WHAT IS REQUIRED
There should be no pictures in your answer, only an exact copy of the lines from the one with "Task: Click the" through the end of the material.

RECORDS FOR PROCESSING
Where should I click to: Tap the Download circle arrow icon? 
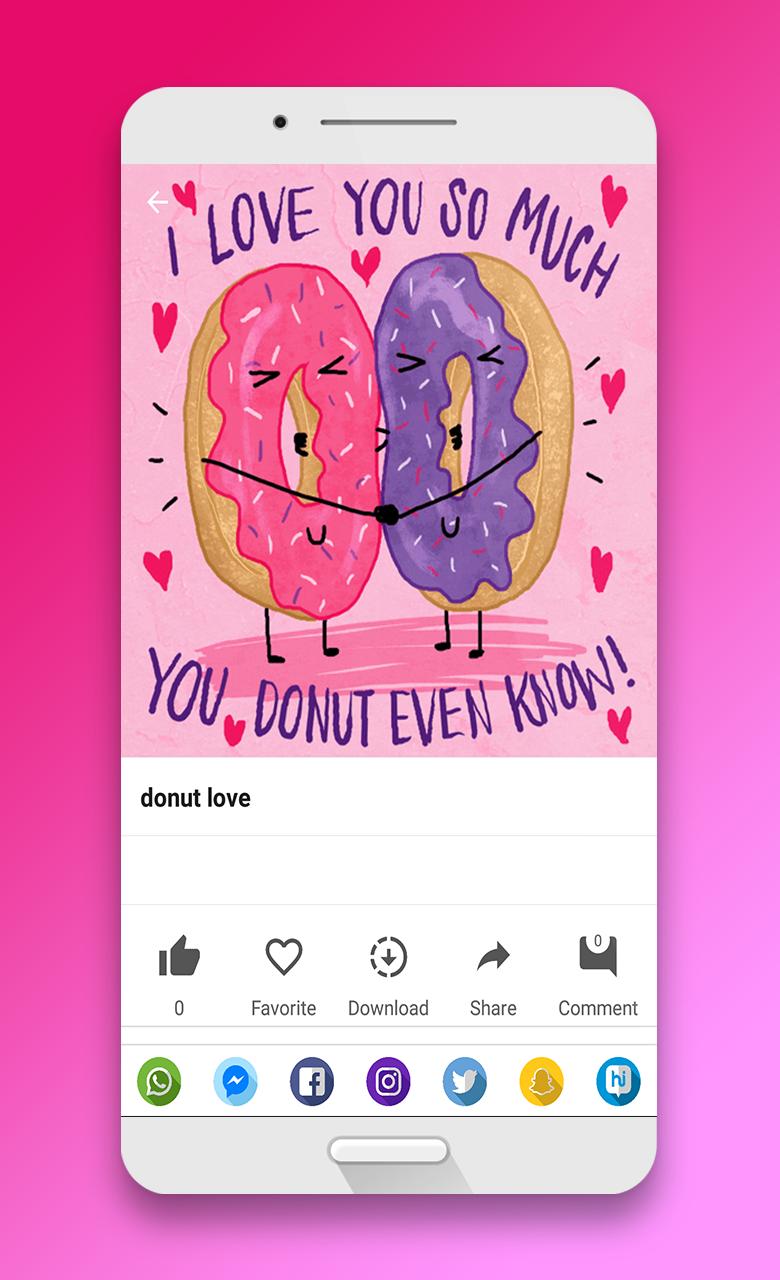point(389,957)
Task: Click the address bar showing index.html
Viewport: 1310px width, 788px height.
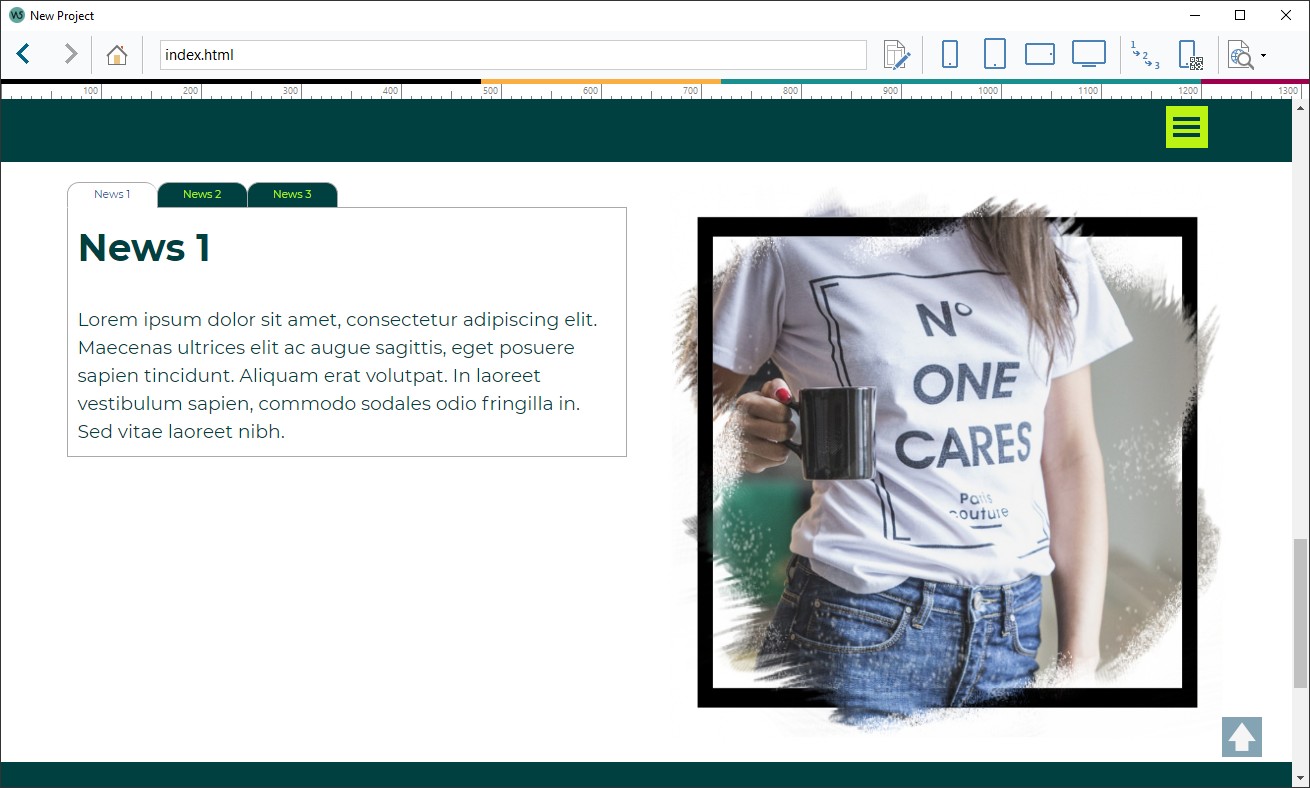Action: point(400,54)

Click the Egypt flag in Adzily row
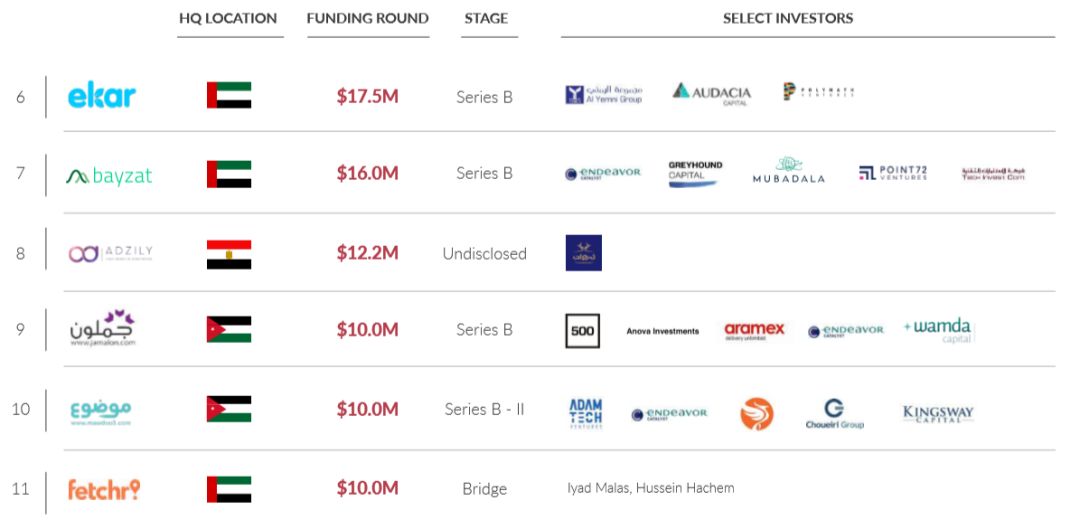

SOLUTION TO THE PROBLEM
Task: Click the address bar showing index.html
Viewport: 1310px width, 788px height.
Action: point(400,54)

Click the Egypt flag in Adzily row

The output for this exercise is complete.